The world could soon be “cast back into the dark ages of medicine” unless action is taken to tackle the growing threat of antibiotic resistance, says U.K. Prime Minister David Cameron, who has announced a review of why so few anti-microbial drugs have been introduced in recent years.
Talking to the BBC, he said: “If we fail to act, we are looking at an almost unthinkable scenario where antibiotics no longer work and we are cast back into the dark ages of medicine where treatable infections will kill once again.”
He announced the creation of a global panel bringing together experts from science, finance, industry and global health. The panel will analyse three key issues: the increase in drug-resistant strains of bacteria, the "market failure" which has seen no new classes of antibiotics for more than 25 years, and the over-use of antibiotics globally.
Must include veterinary health
The initiative has been welcome by the British Veterinary Association (BVA), which has called for the review to be extended to animal health.
BVA President Robin Hargreaves commented: “One of the greatest challenges to both animal and human health is the threat of antibiotic resistance, which has the potential to become a global catastrophe.

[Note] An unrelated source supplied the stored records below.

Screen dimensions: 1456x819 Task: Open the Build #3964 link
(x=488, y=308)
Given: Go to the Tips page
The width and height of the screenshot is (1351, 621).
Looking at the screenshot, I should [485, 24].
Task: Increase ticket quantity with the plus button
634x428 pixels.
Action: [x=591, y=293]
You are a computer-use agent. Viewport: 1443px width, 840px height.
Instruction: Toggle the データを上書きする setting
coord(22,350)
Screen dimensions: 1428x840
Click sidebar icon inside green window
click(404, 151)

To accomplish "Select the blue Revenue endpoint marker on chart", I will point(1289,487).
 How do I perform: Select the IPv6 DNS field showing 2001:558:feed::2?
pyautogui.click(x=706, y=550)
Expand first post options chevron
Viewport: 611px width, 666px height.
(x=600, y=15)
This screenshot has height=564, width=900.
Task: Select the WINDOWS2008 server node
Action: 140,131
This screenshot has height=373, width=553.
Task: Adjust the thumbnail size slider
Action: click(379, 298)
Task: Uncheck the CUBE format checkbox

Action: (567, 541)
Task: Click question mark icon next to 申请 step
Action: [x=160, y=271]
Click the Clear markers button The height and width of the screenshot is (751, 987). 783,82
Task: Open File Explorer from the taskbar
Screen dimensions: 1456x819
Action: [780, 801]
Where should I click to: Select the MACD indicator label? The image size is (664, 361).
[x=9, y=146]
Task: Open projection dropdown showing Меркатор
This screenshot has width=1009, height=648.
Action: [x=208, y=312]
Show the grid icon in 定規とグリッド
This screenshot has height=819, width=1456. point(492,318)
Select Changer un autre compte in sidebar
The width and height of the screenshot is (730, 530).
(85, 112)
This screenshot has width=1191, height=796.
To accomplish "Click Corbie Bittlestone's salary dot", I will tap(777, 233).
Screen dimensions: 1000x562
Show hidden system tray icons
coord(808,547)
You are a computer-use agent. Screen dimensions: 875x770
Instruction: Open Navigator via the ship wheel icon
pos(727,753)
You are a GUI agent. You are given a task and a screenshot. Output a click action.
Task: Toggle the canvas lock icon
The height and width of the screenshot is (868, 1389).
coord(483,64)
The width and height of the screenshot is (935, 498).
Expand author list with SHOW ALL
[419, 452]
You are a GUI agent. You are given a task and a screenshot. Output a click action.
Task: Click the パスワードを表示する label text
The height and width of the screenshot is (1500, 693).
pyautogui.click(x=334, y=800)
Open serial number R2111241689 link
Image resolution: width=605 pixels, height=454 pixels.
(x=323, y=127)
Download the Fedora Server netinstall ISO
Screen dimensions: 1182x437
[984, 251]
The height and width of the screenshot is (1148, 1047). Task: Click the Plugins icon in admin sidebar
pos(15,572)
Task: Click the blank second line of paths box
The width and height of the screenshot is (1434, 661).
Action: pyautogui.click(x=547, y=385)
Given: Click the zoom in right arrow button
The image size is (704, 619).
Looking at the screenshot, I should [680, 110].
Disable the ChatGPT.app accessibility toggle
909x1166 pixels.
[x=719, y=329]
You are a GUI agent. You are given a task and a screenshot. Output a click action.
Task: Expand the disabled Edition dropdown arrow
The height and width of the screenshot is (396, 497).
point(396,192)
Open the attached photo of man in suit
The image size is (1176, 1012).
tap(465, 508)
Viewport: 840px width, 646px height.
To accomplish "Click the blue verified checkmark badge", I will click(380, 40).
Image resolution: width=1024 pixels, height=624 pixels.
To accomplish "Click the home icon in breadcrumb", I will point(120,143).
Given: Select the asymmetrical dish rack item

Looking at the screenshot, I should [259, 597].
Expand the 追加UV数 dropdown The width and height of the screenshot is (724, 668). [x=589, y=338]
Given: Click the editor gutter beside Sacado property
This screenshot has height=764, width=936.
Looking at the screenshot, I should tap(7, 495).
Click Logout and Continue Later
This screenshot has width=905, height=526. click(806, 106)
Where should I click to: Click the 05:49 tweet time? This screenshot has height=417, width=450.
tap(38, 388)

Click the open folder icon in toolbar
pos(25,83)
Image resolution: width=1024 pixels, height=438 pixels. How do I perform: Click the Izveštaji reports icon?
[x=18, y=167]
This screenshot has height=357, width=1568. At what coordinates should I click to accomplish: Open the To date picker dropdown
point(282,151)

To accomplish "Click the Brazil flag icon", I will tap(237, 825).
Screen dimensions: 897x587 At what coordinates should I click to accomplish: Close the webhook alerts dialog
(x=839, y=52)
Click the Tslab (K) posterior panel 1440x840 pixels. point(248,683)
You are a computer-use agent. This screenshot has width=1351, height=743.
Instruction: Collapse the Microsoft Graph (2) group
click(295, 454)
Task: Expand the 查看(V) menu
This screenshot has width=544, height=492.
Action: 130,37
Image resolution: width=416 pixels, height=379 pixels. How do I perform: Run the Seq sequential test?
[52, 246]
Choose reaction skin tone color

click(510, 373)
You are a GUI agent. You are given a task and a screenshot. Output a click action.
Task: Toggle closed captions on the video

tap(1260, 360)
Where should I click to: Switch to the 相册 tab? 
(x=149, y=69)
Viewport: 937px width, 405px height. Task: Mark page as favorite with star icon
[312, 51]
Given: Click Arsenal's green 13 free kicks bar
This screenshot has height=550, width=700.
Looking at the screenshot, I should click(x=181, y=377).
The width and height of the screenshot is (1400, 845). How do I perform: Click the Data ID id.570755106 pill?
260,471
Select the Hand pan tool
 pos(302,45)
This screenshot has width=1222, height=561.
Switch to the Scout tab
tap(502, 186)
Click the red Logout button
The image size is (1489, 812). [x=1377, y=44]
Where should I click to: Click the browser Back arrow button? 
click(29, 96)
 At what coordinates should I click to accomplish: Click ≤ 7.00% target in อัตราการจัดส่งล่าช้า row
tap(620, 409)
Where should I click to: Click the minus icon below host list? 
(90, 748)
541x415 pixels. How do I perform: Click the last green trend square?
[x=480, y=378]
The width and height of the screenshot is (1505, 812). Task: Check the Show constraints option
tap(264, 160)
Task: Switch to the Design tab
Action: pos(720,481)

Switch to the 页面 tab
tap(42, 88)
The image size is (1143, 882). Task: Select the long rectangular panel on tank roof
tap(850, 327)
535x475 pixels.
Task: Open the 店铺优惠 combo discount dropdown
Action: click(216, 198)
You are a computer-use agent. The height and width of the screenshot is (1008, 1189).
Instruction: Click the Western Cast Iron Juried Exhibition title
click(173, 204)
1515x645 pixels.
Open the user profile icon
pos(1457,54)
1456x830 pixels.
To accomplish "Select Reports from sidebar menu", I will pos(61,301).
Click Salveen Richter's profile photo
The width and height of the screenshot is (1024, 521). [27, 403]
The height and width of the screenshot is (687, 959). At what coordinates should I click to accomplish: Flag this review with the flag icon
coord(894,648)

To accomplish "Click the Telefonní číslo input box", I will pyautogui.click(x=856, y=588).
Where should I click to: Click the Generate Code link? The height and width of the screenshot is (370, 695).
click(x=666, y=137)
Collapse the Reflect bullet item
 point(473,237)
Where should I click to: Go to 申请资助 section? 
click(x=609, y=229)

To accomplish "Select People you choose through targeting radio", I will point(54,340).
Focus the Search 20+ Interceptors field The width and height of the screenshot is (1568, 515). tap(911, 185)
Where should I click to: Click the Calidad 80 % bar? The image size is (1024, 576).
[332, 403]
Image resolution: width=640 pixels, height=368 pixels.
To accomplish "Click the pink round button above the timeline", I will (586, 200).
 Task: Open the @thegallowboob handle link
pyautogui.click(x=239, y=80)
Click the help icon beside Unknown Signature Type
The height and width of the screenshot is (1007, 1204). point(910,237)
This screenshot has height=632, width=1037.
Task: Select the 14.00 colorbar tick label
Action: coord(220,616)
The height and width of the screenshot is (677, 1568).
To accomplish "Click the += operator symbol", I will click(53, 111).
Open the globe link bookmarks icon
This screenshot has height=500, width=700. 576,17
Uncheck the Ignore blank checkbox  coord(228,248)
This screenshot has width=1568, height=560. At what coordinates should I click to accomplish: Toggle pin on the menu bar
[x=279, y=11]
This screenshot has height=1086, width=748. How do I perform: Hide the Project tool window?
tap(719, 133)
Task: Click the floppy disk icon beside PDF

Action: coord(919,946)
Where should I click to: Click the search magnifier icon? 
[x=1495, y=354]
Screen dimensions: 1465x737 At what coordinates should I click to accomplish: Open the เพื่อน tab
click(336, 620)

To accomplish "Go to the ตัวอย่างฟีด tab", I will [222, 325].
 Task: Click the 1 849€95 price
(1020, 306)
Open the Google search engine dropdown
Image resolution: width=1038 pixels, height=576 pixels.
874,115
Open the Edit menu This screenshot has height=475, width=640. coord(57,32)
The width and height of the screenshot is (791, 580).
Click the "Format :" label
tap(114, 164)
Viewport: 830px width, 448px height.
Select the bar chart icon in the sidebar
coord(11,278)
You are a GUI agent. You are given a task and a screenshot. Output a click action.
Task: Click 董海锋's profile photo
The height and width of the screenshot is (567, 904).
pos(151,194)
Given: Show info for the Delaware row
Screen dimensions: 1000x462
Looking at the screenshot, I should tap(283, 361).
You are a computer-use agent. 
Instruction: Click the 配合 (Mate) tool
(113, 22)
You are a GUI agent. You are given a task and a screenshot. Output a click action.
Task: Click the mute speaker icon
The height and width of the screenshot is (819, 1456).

To ensure healthy animals in the future we must ensure we safeguard veterinary medicines.“
Past BVA President Peter Jones said: “Antibiotics are vital medicines for both human and animal health and we are working hard to safeguard their use for the future, but it is clear that we must also find ways to develop new antibiotics in veterinary medicine.
“The development pipeline for new antibiotics in both human and animal health is at an all-time low and so we welcome measures to investigate how to manage this trend.”